§ **TEXT PROVIDED**:
·····

BATON ROUGE, La. (AP) — A Louisiana sheriff and a jail warden failed to protect a prisoner from being beaten to death by a dozen other inmates last year in an attack that an eyewitness compared to a "shark feeding frenzy," a federal lawsuit claims.
Relatives of the slain 40-year-old prisoner, Tommy Joe Smith, sued Tangipahoa Parish Sheriff Daniel Edwards and the warden, Stuart Murphy, on Tuesday.
Smith, who lived in Independence, was jailed last January for a probation violation stemming from his 2015 conviction for a sex crime that isn't specified in the suit. Staff at the parish jail in Amite didn't segregate Smith from violent prisoners even though they knew his criminal history increased his risk of being attacked, the suit claims.
The sheriff and warden "acted with deliberate indifference" in failing to adequately monitor inmates, provide secure cells or properly identify and provide secure housing for "at-risk inmates," the suit alleges.
At night, the suit claims, inmates were free to move between cells. The suit says 12 inmates attacked Smith about 1:45 a.m. on Jan. 31, 2017, shortly after he was confined in a two-tier dormitory housing roughly 21 inmates.
The sheriff's office said in a statement last year that jail staff members regained control of the dormitory "within minutes" of the attack.
"Unfortunately, due to the number of individuals involved in the altercation, along with the incident occurring within a secured environment, our victim was limited with an escape," Edwards said in the release. "This type of environment provides many limitations when taking into account the safety of staff, emergency medical responders, as well as the inmates themselves."
A coroner concluded Smith died of blunt force trauma to the head with bleeding in his brain.
"Smith's family was advised by the funeral home that due to the extent and severity of the damage to Smith's head, an open casket would not be possible," the suit says.
In May, a grand jury indicted 11 men and one juvenile on manslaughter charges in Smith's death. A spokeswoman for District Attorney Scott Perrilloux said those charges are still pending against all 12 defendants.
Edwards, whose brother is Gov. John Bel Edwards, was first elected sheriff in 2003. Dawn Panepinto, a spokeswoman for the sheriff's office, said neither the sheriff nor his office comment on pending litigation.
The suit, filed in the Eastern District of Louisiana, seeks unspecified damages. A great-grandmother and mother of Smith's two children are named as plaintiffs.

·····

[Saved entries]
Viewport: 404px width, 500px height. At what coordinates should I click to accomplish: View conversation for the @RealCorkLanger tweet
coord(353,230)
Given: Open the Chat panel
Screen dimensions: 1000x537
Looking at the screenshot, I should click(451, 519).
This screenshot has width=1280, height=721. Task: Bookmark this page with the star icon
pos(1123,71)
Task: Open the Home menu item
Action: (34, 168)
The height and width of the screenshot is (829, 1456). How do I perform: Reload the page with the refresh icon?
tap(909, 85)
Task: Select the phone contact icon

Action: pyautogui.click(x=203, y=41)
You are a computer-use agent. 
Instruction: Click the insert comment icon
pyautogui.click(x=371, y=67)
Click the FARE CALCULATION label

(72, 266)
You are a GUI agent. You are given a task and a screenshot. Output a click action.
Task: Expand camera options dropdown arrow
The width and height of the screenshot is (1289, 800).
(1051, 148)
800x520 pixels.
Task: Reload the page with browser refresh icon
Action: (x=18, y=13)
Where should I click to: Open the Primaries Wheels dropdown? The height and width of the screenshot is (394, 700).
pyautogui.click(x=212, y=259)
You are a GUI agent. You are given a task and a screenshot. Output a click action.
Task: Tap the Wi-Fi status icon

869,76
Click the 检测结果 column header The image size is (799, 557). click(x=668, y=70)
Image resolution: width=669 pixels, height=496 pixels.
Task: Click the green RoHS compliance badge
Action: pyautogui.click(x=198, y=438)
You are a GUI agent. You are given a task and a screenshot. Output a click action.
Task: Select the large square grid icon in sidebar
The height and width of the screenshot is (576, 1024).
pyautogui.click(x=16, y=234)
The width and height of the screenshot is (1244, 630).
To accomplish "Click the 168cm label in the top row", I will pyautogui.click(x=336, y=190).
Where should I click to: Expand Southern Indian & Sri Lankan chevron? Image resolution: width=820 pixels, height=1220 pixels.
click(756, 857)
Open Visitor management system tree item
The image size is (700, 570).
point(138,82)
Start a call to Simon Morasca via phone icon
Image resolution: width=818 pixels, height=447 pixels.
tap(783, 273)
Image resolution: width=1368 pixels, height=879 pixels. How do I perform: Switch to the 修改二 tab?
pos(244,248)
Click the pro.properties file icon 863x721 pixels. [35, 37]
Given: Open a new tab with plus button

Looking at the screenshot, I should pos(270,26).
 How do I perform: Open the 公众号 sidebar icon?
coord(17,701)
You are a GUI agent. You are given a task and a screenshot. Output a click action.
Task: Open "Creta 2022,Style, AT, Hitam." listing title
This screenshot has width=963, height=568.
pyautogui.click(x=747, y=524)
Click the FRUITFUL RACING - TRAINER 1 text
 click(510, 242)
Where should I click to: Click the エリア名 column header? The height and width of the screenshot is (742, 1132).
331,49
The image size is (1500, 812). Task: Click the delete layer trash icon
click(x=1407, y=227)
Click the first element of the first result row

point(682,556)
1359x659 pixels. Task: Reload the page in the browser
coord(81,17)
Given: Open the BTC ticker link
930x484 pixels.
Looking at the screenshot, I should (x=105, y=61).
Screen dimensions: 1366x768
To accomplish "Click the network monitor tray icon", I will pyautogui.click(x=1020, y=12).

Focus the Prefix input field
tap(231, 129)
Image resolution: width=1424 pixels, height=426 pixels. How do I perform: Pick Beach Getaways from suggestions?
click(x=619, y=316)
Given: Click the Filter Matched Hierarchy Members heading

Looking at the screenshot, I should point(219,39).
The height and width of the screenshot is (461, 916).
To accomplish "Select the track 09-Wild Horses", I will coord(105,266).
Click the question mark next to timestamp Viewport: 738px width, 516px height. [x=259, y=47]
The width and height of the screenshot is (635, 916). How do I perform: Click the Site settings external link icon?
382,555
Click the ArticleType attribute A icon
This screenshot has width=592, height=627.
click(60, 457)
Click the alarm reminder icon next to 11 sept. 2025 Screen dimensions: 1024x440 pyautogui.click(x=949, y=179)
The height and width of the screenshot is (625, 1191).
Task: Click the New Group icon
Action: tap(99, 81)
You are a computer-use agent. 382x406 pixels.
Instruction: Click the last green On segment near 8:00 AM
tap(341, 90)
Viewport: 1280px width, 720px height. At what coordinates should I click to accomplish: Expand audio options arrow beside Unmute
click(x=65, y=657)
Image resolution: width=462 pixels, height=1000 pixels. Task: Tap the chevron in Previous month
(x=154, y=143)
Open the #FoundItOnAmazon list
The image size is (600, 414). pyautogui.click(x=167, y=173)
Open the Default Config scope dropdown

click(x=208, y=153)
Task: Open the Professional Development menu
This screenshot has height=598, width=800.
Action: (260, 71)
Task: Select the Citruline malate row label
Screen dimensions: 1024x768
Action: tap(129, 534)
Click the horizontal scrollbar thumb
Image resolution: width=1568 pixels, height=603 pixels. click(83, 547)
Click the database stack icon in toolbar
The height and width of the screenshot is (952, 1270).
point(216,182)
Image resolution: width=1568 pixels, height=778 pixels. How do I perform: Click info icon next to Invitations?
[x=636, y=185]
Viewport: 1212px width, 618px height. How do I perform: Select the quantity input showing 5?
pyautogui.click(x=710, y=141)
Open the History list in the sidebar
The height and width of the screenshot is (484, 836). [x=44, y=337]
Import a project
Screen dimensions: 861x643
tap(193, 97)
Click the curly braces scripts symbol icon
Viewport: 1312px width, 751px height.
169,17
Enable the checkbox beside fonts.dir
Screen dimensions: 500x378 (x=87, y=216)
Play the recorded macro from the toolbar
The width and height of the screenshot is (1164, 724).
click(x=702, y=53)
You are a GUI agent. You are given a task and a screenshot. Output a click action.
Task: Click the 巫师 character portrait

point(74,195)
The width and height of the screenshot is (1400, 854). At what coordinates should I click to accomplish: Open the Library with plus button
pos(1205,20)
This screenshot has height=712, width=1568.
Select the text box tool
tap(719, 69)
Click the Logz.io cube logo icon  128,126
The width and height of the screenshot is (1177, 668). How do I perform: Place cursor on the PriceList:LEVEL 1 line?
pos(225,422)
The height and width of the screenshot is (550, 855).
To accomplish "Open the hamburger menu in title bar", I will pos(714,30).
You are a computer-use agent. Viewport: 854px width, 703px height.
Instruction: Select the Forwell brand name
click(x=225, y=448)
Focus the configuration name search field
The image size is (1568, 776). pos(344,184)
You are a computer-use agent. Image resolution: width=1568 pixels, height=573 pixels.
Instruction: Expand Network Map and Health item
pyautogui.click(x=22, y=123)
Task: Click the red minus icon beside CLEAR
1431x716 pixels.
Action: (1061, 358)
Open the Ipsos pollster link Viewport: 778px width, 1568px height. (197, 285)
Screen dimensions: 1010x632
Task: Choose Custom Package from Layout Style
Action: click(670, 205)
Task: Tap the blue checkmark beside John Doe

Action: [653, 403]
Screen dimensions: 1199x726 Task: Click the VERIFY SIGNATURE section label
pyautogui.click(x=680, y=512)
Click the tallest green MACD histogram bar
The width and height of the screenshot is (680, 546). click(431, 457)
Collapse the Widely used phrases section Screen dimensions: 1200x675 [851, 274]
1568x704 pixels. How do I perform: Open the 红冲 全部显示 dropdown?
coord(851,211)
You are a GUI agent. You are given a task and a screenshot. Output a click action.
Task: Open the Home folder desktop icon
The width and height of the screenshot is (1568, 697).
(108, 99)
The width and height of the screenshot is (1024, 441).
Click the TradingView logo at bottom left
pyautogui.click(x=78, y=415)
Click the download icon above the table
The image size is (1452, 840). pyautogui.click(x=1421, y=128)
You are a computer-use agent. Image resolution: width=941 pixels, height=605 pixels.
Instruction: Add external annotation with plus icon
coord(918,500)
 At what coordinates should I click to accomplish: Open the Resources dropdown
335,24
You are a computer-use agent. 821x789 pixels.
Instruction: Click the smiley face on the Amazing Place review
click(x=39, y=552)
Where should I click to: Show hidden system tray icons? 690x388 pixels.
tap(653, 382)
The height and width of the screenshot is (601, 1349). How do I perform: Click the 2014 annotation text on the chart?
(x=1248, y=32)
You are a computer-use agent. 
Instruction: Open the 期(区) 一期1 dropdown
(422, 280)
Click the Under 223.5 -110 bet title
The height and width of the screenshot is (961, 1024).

·····

§ **PROBLEM DESCRIPTION**: In the news story above about the jail lawsuit, why did the sheriff say Tommy Joe Smith had little chance to escape the attack?

§ **TASK RESULT**: The sheriff said Smith's escape was limited because of the number of people involved in the fight and because it happened inside a secured environment.